It
certainly looks like prime minister Stephen Harper has pulled out a
plum with the announced $36-billion investment by Petronas, the
Malaysian state-owned energy company that bought Alberta-based
Progress Energy Inc. last year.
We
really won't know the full outcome for 30 years, the time frame of the deal Harper
sealed with a public handshake Sunday with his counterpart, prime
minister Mohd Najib.
But
we do know a liquified natural gas pipeline to the B.C. coast is high on
their list. The price tag on that? A reported $19 billion.
By
now, foreign government ownership stakes in Canada's energy industry
match, outstrip (or are part of) all but the largest of the
international conglomerates that mine, refine and ship our energy
resources.
But we
generally don't approve of government-run energy firms. At least,
when it's our government investing.
Alberta's
oil sands, conventional crude, natural gas and coal make up the
largest non-government-controlled energy reserves in the world. No
other country on Earth has resources even remotely close to ours,
without the states where these resources are found nationalizing
their development.
Let's
see: a quick top-of-memory list of foreign state-owned companies in
our oil patch includes Norway, France, Great Britain, The
Netherlands, China. That's just the short list.
Why
are foreign state-owned energy firms invited — courted, even — to
buy in to our provincial resources with promises of long-term profits
for their citizens, when our own citizens apparently do not get such
access?
It
was not always thus. I was in university during the Arab oil embargo
crisis of 1973. The sudden spike in oil prices and the prospect of
supply shortages had governments around the world worried.
Canada
recognized we had a lot of reserves, but it was thought the easiest
pools of oil and gas had already been discovered and claimed. The
next generation of development would not be done solely by Calgary
mavericks setting up exploration companies on a shoestring and then
selling out to the big guys as soon as they hit a gusher.
Deep,
tight reserves and oil chemically tied up to clay and sand needed the
kinds of capital that only governments can rally.
Pierre
Trudeau had a minority government then, with the NDP holding the
balance of power, and Canadian people were genuinely worried over the
cost of filling up their God-almighty V-8 cars with leaded gas every
couple hundred kilometres.
So,
with $1.5 billion startup, Petro-Canada was begun, and it eventually swallowed the stakes the feds held in Panarctic Oil, Syncrude,
Atlatic Richfield, Pacific Petroleums, Petrofina and all the service
stations owned by BP Canada.
Out
West, they hated Petro-Canada, though company ran until 2009, when it
was all sold to Suncor.
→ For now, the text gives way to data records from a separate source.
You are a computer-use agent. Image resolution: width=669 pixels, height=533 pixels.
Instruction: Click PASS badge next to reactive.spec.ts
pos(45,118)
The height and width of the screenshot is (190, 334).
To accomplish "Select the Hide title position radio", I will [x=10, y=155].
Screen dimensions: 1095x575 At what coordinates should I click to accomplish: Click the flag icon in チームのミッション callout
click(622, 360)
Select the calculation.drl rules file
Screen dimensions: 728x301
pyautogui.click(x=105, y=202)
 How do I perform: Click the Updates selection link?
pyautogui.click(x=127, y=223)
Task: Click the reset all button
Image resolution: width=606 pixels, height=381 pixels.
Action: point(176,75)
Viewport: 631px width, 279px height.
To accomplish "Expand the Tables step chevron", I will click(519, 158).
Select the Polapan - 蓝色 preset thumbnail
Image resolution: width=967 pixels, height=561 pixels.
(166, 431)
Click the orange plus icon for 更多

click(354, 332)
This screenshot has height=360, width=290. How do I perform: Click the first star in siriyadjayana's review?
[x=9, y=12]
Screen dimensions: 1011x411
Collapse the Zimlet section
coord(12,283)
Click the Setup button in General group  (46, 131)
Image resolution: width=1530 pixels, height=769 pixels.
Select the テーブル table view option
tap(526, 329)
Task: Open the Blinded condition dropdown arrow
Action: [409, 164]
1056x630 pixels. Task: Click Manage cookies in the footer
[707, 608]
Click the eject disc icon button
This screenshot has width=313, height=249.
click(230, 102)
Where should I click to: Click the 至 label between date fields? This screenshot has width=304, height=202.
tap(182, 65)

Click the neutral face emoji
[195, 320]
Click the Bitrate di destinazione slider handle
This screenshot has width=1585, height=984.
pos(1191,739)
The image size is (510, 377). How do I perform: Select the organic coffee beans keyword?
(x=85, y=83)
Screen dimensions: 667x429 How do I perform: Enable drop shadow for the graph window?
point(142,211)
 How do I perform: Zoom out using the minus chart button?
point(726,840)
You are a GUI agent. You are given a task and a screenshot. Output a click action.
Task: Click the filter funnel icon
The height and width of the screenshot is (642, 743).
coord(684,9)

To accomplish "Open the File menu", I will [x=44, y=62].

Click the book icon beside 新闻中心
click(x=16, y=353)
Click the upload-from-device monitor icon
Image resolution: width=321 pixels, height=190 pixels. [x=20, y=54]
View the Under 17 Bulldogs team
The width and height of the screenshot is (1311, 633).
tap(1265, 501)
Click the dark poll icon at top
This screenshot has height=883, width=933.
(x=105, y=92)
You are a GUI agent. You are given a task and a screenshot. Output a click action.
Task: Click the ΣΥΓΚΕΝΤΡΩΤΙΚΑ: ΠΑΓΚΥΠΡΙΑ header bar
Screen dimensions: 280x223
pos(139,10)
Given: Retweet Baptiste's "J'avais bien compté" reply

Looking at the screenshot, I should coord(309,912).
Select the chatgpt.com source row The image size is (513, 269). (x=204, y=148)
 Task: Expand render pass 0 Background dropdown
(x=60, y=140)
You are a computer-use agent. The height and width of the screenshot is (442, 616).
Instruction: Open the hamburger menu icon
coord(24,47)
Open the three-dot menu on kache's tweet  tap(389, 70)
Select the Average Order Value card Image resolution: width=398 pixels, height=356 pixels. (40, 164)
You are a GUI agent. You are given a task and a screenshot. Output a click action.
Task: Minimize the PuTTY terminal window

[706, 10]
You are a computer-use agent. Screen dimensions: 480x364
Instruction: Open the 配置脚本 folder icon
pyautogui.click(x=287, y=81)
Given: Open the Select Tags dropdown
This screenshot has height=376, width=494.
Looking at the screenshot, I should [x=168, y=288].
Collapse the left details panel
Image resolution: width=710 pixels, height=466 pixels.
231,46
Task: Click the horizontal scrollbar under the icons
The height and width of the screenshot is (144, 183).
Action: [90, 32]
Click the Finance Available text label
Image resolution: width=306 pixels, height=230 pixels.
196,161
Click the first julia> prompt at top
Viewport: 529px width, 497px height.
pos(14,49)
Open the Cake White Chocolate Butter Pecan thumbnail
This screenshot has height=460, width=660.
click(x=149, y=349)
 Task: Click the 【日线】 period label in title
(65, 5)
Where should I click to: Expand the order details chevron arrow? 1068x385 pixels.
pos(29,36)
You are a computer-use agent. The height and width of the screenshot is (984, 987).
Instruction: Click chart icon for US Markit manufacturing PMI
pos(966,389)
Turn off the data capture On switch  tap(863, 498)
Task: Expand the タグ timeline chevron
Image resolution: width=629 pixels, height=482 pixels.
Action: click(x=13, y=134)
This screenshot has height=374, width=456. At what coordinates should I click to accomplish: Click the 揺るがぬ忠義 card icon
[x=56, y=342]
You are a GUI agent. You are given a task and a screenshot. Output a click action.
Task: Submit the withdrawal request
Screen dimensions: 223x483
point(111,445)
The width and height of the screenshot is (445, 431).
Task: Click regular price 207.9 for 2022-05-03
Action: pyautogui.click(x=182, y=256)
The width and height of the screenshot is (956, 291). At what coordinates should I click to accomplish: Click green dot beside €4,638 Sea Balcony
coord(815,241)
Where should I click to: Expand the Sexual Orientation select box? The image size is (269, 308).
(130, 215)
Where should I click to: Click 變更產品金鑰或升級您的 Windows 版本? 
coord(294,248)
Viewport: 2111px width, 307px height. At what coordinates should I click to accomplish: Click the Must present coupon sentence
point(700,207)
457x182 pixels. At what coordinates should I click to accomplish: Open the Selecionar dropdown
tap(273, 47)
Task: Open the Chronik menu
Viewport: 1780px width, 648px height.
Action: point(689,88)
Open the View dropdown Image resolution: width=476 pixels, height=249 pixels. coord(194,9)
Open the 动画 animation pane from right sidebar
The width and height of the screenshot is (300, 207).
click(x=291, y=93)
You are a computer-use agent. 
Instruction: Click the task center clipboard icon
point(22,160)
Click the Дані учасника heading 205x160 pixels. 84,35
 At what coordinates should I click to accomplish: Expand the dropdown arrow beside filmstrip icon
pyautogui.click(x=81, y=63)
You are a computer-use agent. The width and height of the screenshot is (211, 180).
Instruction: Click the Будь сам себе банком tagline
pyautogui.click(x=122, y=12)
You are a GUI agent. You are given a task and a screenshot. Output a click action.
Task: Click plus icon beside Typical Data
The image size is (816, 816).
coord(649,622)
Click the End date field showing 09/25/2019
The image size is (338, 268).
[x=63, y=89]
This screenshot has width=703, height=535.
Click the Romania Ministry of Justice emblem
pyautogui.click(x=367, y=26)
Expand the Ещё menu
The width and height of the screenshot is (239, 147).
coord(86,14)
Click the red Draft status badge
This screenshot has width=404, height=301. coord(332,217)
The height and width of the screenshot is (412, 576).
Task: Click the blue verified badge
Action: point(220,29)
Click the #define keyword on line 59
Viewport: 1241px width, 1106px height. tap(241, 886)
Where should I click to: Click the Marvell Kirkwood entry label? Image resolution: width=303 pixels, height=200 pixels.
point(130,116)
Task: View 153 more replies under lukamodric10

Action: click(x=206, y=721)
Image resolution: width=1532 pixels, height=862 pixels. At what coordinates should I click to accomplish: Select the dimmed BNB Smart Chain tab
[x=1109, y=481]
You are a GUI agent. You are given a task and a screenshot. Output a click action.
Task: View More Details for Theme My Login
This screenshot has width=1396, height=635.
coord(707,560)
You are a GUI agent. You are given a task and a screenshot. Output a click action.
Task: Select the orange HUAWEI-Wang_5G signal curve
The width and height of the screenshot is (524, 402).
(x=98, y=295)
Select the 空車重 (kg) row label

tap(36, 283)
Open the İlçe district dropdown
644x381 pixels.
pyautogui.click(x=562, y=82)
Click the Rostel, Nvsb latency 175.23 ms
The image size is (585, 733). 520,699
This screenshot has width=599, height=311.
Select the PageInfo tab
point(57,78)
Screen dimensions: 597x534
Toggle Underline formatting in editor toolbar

And now we like them.
Alberta
had its own energy company once, too. In 1973, 60,000 applications
were selected to buy shares in the province's newly-formed Alberta
Energy Corporation.
I
was a student member of the Legislative Press Gallery back then, and
the talk among the reporters upstairs during Question Period was
whether it was ethical for an ink-stained wretch to get in on the
action. I remember just wishing I had $100 that wasn't already
allocated to rent or food, never mind buying shares at $10 a pop.
But
only seven years' worth of dividends and growth later, when Alberta
Energy got its three-for-one stock split, I remember regretting my
need for food.
In
1993, Ralph Klein divested the province from Alberta Energy, and in
2002 a new company called Encana took the whole thing over.
Strange,
eh? A state energy company started by Peter Lougheed goes public as
soon as it gets really successful, which then will probably be taken
over by a Communist Chinese state-owned Petro China.
Stephen
Harper says (most of the time) that he's against the state-owned
companies of foreign governments holding too significant a share in
our strategic resources. Except when he's not.
But
it sort of looks like that horse left the barn a long time ago. And
then we sold the barn.
For
governments and their people, the upside in direct ownership of
energy resource development is huge. Energy supply stability, and the
profits to be made supplying it are vital to a nation's security, and
to world peace.
But
for reasons Canadians probably can't even explain to themselves
rationally, we don't believe in it for ourselves.